Puana göre değil, istenilen bölüme göre tercih yapın
Bölüm tercihlerinin kariyere atılan ilk adım olma özelliğini koruduğunu belirten Psikolog Özgül, tercih yapacak adaylara şu önerilerde bulunuyor:
“Öğrenciler başta kendilerini görmek istedikleri bölümü baz alarak tercihlerini gerçekleştirmeli. Üniversite içerisinde aktif olma, kulüplere katılma ve yetkinlik sahibi olmak üniversiteyi üniversite yapan etkenlerdir. Bundan kaynaklı en öncelikli dikkat edilmesi gereken puana göre değil, istediği bölüm üzerine yapılan tercihlerdir. Unutmamalı ki belirli bir dönem sonra mesleğimiz üzerimize giydiğimiz kıyafet hali alır ve günlük hayatımızın merkezine yerleşir. Çağımızın değişen dinamikleri düşünüldüğünde üniversite ve bölüm tercihi meslek seçimi için tamamen bağlayıcı bir karar olmasa da kariyere atılan ilk adımlardan biri olma niteliğini koruyor.”
Geçmişe değil, geleceğe odaklanın
Tercihlerini son güne bırakan öğrencilere de tavsiyelerde bulunan Özgül, şöyle konuşuyor:
“Burada daha titiz davranması gereken bir başka grup ise tercihlerini son güne bırakan adaylarımız.
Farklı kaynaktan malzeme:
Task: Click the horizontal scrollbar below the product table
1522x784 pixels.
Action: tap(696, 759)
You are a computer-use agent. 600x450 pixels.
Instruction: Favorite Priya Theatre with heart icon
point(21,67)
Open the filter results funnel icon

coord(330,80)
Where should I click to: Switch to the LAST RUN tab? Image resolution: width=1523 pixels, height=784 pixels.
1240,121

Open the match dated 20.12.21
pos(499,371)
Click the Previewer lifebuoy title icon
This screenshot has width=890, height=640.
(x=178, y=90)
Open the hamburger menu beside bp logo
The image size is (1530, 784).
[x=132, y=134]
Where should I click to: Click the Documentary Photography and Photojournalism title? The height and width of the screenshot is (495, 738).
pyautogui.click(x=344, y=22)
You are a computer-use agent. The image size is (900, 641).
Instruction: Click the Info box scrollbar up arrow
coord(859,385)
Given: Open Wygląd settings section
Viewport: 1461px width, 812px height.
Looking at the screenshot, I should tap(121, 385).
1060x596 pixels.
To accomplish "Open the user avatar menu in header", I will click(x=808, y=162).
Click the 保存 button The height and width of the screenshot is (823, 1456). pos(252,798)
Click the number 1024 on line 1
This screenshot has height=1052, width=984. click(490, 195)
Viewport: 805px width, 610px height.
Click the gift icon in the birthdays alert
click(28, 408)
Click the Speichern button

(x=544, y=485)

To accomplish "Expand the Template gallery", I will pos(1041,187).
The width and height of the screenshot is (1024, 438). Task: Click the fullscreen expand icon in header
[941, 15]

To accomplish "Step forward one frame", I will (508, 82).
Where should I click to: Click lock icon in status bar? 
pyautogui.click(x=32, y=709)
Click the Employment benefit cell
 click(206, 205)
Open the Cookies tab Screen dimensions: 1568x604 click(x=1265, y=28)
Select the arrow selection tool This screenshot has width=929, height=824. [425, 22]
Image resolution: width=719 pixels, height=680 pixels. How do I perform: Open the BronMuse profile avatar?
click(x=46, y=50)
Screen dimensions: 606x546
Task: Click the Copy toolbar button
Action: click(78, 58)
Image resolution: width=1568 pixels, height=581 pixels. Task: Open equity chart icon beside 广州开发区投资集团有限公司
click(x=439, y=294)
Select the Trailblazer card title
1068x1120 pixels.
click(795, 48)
Henüz tercihlerini yapmamış olan öğrenciler, kararlarına dikkatsizlik ve kararsızlık duyguları eşlik edeceğinden yanlış ve hatalı tercihler yapmama adına daha dikkatli olmalı. Hayatının merkezi kişinin kendisidir. Ve kişinin Tolystoy’un da dediği gibi sadece bulunduğu an’a sözü geçer. Tercih yapacak aday öğrenciler geçmişe değil geleceğe odaklanarak, eğer gerekli performansı gösteremediğini düşünüyor ise bir sene daha hazırlanarak pişmanlık ve olumsuzluk duygularına kapılmak yerine çözüm odaklı yaklaşabilmelerini öneririm.”